Secrets of the Baby Whisperer was another book I read while up to my elbows in pregnancy and babies. Like any parenting book of this kind, it tells you that a calm, communicative parent gives way to a calm and settled baby. It's not always the case (there are other factors to be considered) but I do agree with Hogg's advice to a certain extent.
I am also an advocate of the routine, believing that an established and structured order of events will ultimately lead to an organised house and a more stress-free living environment. While Hogg's findings aren't groundbreaking, her approach is positive and non-judgmental. There are some great tips here and I would certain recommend this to any expectant parent or new parent who wants to gently introduce some structure to their new world of crazy.
Well, I would definitely have to say this book has good points and not so good points. There are some very useful tips in this book, however it all needs to be taken to heart with a good dose of reality. It is very important to begin to get your child on a routine as early as possible, but let's be real, you are never going to get a 3 day old newborn to space feedings out to 3 or 4 hours between each one. Neither are you going to get your newborn to sleep through the night right out of the gate. That being said, it is crucial that the parent be in charge and take cues from the baby, not the other way around. The idea of a flexible routine is wonderful, but the key word has to be flexible, not routine...
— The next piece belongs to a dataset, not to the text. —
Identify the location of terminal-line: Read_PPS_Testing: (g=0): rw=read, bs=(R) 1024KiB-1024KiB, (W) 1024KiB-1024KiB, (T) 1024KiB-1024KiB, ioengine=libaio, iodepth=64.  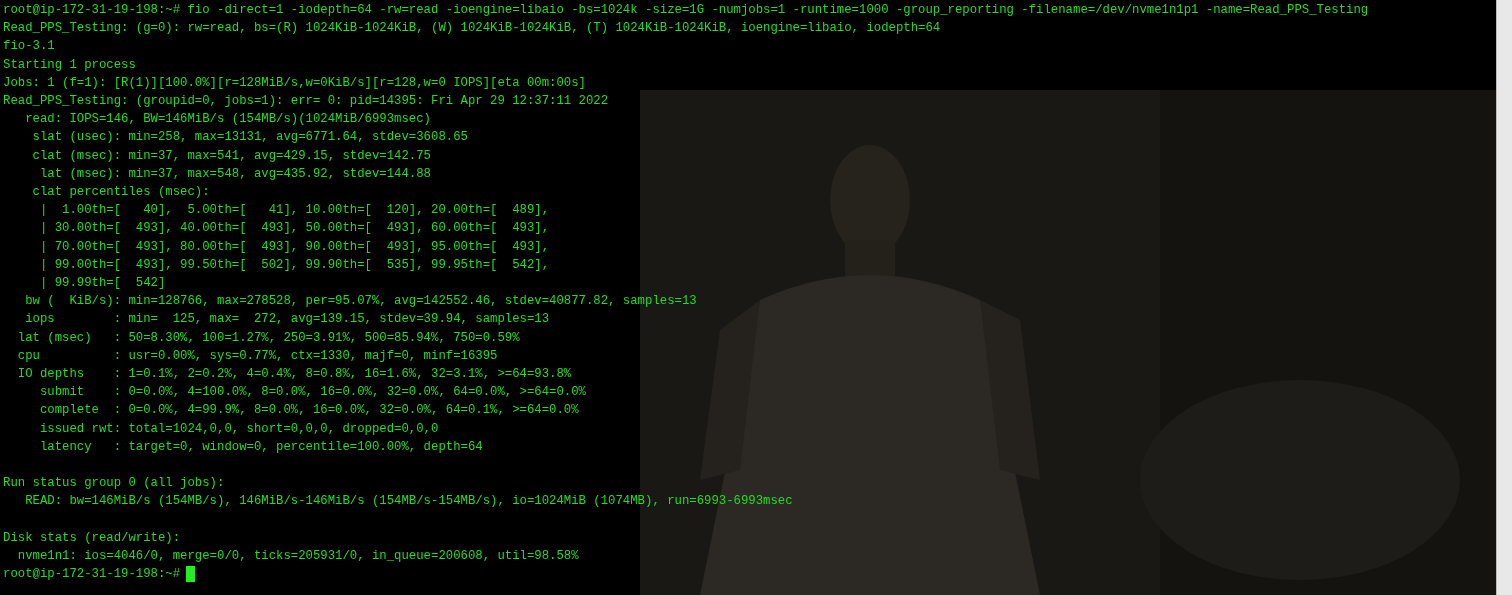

This book was recommended to me by a friend. I found it really helpful, although the author goes a bit overboard with the mnemonic devices. I liked that she gave some useful tools for how to provide babies with structure & guidance. The best thing was that she taught me it was ok to pause before reacting/responding to whatever my baby was doing. And that the best way to parent is to respect your baby as a person with his/her own personality, interests, likes & dislikes (which is harder to keep in mind than you'd imagine, if you've never been a parent). As with any parenting book, this book worked well for me, my personality, and my child's personality. It doesn't meet everyone's needs, but it certainly met mine.
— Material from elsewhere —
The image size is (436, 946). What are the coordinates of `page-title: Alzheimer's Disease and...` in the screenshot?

A discussion of how to take care of babies. The British lingo is about 50% annoying and 50% cute. It lacks some specificity, particularly in describing what age she is talking about - she refers to babies generally without specifying what exact age she is talking about, which can be confusing.. She also is patronizing about how babies need to sleep through the night, but isn't particularly helpful in explaining how to do it. But it had some interesting thoughts, that were helpful, especially in the area of putting kids to bed, keeping track of what is happening without scheduling, and paying attention to what they actually need.
How can you follow parenting advice off someone who has never even met your child. YOU know them best. Stop worrying and have the confidence to do what you think is best for them. People will always give you advice and unknowingly guilt you with decisions, but stay strong to what you think is best. Perhaps I should write a book on my opinions and make money from vulnerable mums.